Written task 1: Can you copy out, word for word, the lines of the records starting at the one containing "Task: Click the 2天 range label" and ending at the one containing "Viewport: 457px width, 198px", with both of those lines included?
Written task 2: How would you continue the forum thread on building 9-foot ICF basement walls, picking up after its last sentence?

------ Passage to read ------

My sister and her husband are planning to put a 9' basement under their existing home and one of the builders they were getting a quote from told them that all 9' basements need to be engineered and that an engineer would not touch a 9' basement made with ICF.  Local codes aside, is it the case that engineers steer away from 9' basements made with ICF's?

Zad.

Local codes aside, is it the case that engineers steer away from 9' basements made with ICF's?

No. The builder must be saying he, personally, has no experience with it. Stay away from him as a sub contractor for this one.

Look into using Insuldeck for the floor above and make sure to design an irregular foundation with corners and interior support walls so that the ICF walls have additional bracing. In other words, building a box with long straight walls might cost you more in the long run than giving yourself a few more corners.

Be very careful with the final design of those tall walls for the simple reason that you don't want to end up with your walls an inch higher than a single piece of sheetrock, necessitating extra pieces and therefore, expense.

9' ICF basement walls are easily doable. How high will the backfill against the wall be? Another way to say it is how much of the 9' ICF basement wall will be exposed above final grade level?   How thick will the concrete portion of the wall be?  6", 8" or ?,  Also, what will the backfill material be?  Crushed stone, gravel, sand, sandy soil, or clay?  All of this makes a difference in the amount of steel reinforcement needed.  All of this is covered in HUD's "PRESCRIPTIVE METHOD FOR INSULATING CONCRETE FORMS IN RESIDENTIAL CONSTRUCTION" Second Edition.  It covers basement walls up to 10' high with up to 9' of backfill.

Here is an example of a basement replaced with ICF that appears to be 8'8" tall if I counted the ICF courses correctly (13 x 8" = 104"=8'8"):

https://picasaweb.google.com/LiteFo...lashalbum#

If your basement wall will require a lot of vertical steel reinforcement, you might want to consider using a knock down type of ICF block such as LiteForm or Quad Lock or other similar ICF since the vertical steel can be put in place first, then the ICF walls assembled around it.  This would be an advantage if you are building the ICF basement walls underneath a home suspended above like in the above photos.

------ Input records ------

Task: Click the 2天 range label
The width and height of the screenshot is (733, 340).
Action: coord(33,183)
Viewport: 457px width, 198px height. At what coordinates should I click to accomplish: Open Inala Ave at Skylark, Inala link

------
------ Input records ------

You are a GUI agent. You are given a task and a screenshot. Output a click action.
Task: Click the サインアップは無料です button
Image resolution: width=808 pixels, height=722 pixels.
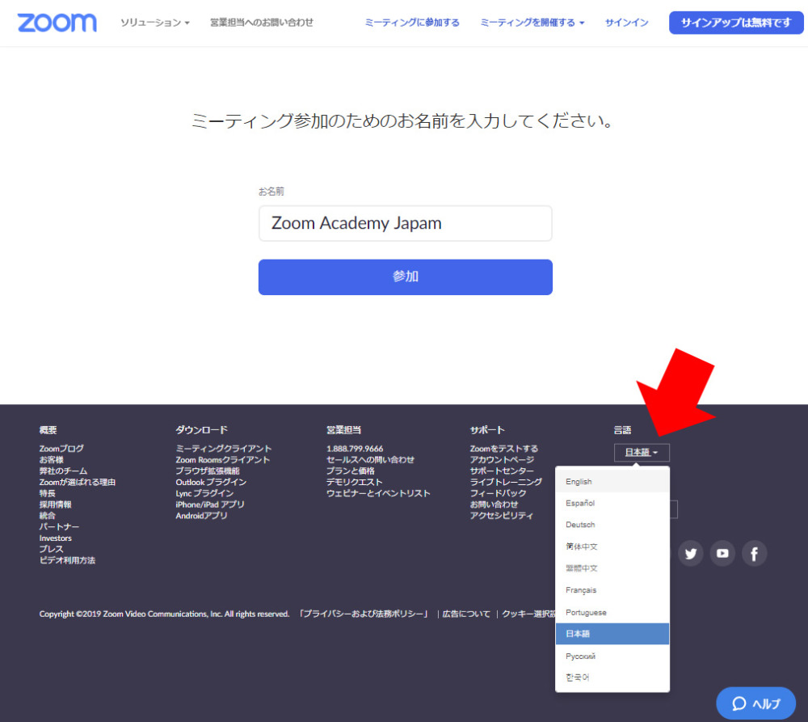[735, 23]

------

Final result 1:
Task: Click the 2天 range label
The width and height of the screenshot is (733, 340).
Action: coord(33,183)
Viewport: 457px width, 198px height. At what coordinates should I click to accomplish: Open Inala Ave at Skylark, Inala link

Final result 2:
ICFHybrid, Could the extra height in tall walls be covered at the floor level with a baseboard. In fact, I usually try to keep the drywall from touching a concrete floor. In my area I also have designed above grade-walls slightly taller than stretched drywall (54") to avoid problems with uneven floors. Since the drywall is installed horizontally from the top down, the crack is near the floor which is easily covered with a baseboard. What am I missing here?

Could the extra height in tall walls be covered at the floor level with a baseboard.

That may have been our backup plan had we screwed up. There are "interior design" ramifications, however.

Here is an example of a basement replaced with ICF

I don't know anything about LiteForm....are those window bucks in photo 7 inside the wall or some kind of bracing? Is there a reason they aren't treated lumber?

Posted By ICFHybrid on 21 Aug 2011 01:33 PM
..are those window bucks in photo 7 inside the wall or some kind of bracing? Is there a reason they aren't treated lumber?

It does appear to be window bucks and it does appear to be untreated lumber.  I would most likely use pressure treated (PT) lumber in that case, but I don't know the particulars of that job.

As far as code goes, I don't think PT lumber is required as long as the lumber is >8" above ground level.  Also, that project may have used an impervious moisture barrier between the new ICF foundation wall and the existing footing.  That would mitigate the concern of moisture wicking up from the footing to the wood bucks.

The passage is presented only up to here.